____ RECORDS TO PROCESS
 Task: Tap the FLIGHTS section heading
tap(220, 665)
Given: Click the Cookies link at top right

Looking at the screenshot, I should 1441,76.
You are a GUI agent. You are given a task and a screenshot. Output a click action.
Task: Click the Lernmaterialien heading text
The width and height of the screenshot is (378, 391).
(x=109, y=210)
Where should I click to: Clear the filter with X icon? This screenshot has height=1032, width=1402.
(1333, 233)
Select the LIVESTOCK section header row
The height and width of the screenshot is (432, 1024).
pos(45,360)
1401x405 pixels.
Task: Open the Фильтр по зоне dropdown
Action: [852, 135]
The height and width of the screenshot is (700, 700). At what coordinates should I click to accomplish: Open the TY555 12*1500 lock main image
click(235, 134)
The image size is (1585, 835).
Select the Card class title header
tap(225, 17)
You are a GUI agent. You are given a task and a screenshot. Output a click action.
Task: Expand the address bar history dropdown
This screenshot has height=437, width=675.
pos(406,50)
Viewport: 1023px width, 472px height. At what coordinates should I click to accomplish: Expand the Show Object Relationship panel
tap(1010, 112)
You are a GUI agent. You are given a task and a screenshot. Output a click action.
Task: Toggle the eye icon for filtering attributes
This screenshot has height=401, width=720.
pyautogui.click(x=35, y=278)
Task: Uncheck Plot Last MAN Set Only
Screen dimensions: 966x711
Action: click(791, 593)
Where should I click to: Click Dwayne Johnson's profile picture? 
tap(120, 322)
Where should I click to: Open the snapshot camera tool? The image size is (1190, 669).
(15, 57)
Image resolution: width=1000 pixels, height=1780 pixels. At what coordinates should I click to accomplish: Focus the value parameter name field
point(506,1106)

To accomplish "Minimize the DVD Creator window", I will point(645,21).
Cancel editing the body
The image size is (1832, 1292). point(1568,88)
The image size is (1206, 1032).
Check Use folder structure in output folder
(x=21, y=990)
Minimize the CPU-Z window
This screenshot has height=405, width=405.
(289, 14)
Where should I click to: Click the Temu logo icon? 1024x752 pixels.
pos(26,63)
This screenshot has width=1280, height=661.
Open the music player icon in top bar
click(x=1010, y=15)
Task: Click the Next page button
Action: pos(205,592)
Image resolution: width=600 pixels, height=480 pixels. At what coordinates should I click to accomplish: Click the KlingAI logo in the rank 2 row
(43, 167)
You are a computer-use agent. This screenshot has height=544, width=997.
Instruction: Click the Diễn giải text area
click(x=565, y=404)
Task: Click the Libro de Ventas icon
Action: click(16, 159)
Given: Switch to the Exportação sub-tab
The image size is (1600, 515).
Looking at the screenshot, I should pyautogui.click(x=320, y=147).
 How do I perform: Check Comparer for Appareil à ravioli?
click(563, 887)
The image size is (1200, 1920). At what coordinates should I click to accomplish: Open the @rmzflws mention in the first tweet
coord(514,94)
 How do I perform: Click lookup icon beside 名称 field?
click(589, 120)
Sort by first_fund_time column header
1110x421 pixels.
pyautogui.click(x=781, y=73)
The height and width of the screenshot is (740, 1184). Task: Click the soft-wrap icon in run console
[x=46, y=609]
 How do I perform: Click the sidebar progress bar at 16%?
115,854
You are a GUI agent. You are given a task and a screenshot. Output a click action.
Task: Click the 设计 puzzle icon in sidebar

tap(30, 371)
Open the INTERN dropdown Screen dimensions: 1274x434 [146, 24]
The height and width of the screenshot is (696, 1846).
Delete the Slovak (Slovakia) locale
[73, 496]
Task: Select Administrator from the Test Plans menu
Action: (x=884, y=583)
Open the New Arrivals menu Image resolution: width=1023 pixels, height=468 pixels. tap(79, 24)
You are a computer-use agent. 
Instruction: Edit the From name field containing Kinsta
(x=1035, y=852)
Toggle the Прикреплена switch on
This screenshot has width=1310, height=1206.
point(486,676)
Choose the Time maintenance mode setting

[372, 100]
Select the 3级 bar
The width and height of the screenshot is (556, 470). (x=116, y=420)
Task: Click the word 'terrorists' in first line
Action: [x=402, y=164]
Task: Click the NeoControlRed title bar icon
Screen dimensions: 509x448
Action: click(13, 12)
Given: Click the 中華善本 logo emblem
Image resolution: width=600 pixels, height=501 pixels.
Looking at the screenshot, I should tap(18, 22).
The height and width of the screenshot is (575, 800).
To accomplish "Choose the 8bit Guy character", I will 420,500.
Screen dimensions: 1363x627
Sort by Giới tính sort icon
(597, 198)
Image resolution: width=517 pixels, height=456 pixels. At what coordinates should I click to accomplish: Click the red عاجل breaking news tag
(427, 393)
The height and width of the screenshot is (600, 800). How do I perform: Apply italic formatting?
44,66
________
Each entry above must be set down again without alteration.

 Task: Tap the FLIGHTS section heading
tap(220, 665)
Given: Click the Cookies link at top right

Looking at the screenshot, I should 1441,76.
You are a GUI agent. You are given a task and a screenshot. Output a click action.
Task: Click the Lernmaterialien heading text
The width and height of the screenshot is (378, 391).
(x=109, y=210)
Where should I click to: Clear the filter with X icon? This screenshot has height=1032, width=1402.
(1333, 233)
Select the LIVESTOCK section header row
The height and width of the screenshot is (432, 1024).
pos(45,360)
1401x405 pixels.
Task: Open the Фильтр по зоне dropdown
Action: [852, 135]
The height and width of the screenshot is (700, 700). At what coordinates should I click to accomplish: Open the TY555 12*1500 lock main image
click(235, 134)
The image size is (1585, 835).
Select the Card class title header
tap(225, 17)
You are a GUI agent. You are given a task and a screenshot. Output a click action.
Task: Expand the address bar history dropdown
This screenshot has height=437, width=675.
pos(406,50)
Viewport: 1023px width, 472px height. At what coordinates should I click to accomplish: Expand the Show Object Relationship panel
tap(1010, 112)
You are a GUI agent. You are given a task and a screenshot. Output a click action.
Task: Toggle the eye icon for filtering attributes
This screenshot has height=401, width=720.
pyautogui.click(x=35, y=278)
Task: Uncheck Plot Last MAN Set Only
Screen dimensions: 966x711
Action: click(791, 593)
Where should I click to: Click Dwayne Johnson's profile picture? 
tap(120, 322)
Where should I click to: Open the snapshot camera tool? The image size is (1190, 669).
(15, 57)
Image resolution: width=1000 pixels, height=1780 pixels. At what coordinates should I click to accomplish: Focus the value parameter name field
point(506,1106)

To accomplish "Minimize the DVD Creator window", I will point(645,21).
Cancel editing the body
The image size is (1832, 1292). point(1568,88)
The image size is (1206, 1032).
Check Use folder structure in output folder
(x=21, y=990)
Minimize the CPU-Z window
This screenshot has height=405, width=405.
(289, 14)
Where should I click to: Click the Temu logo icon? 1024x752 pixels.
pos(26,63)
This screenshot has width=1280, height=661.
Open the music player icon in top bar
click(x=1010, y=15)
Task: Click the Next page button
Action: pos(205,592)
Image resolution: width=600 pixels, height=480 pixels. At what coordinates should I click to accomplish: Click the KlingAI logo in the rank 2 row
(43, 167)
You are a computer-use agent. This screenshot has height=544, width=997.
Instruction: Click the Diễn giải text area
click(x=565, y=404)
Task: Click the Libro de Ventas icon
Action: click(16, 159)
Given: Switch to the Exportação sub-tab
The image size is (1600, 515).
Looking at the screenshot, I should pyautogui.click(x=320, y=147).
 How do I perform: Check Comparer for Appareil à ravioli?
click(563, 887)
The image size is (1200, 1920). At what coordinates should I click to accomplish: Open the @rmzflws mention in the first tweet
coord(514,94)
 How do I perform: Click lookup icon beside 名称 field?
click(589, 120)
Sort by first_fund_time column header
1110x421 pixels.
pyautogui.click(x=781, y=73)
The height and width of the screenshot is (740, 1184). Task: Click the soft-wrap icon in run console
[x=46, y=609]
 How do I perform: Click the sidebar progress bar at 16%?
115,854
You are a GUI agent. You are given a task and a screenshot. Output a click action.
Task: Click the 设计 puzzle icon in sidebar

tap(30, 371)
Open the INTERN dropdown Screen dimensions: 1274x434 [146, 24]
The height and width of the screenshot is (696, 1846).
Delete the Slovak (Slovakia) locale
[73, 496]
Task: Select Administrator from the Test Plans menu
Action: (x=884, y=583)
Open the New Arrivals menu Image resolution: width=1023 pixels, height=468 pixels. tap(79, 24)
You are a computer-use agent. 
Instruction: Edit the From name field containing Kinsta
(x=1035, y=852)
Toggle the Прикреплена switch on
This screenshot has width=1310, height=1206.
point(486,676)
Choose the Time maintenance mode setting

[372, 100]
Select the 3级 bar
The width and height of the screenshot is (556, 470). (x=116, y=420)
Task: Click the word 'terrorists' in first line
Action: [x=402, y=164]
Task: Click the NeoControlRed title bar icon
Screen dimensions: 509x448
Action: click(13, 12)
Given: Click the 中華善本 logo emblem
Image resolution: width=600 pixels, height=501 pixels.
Looking at the screenshot, I should tap(18, 22).
The height and width of the screenshot is (575, 800).
To accomplish "Choose the 8bit Guy character", I will 420,500.
Screen dimensions: 1363x627
Sort by Giới tính sort icon
(597, 198)
Image resolution: width=517 pixels, height=456 pixels. At what coordinates should I click to accomplish: Click the red عاجل breaking news tag
(427, 393)
The height and width of the screenshot is (600, 800). How do I perform: Apply italic formatting?
44,66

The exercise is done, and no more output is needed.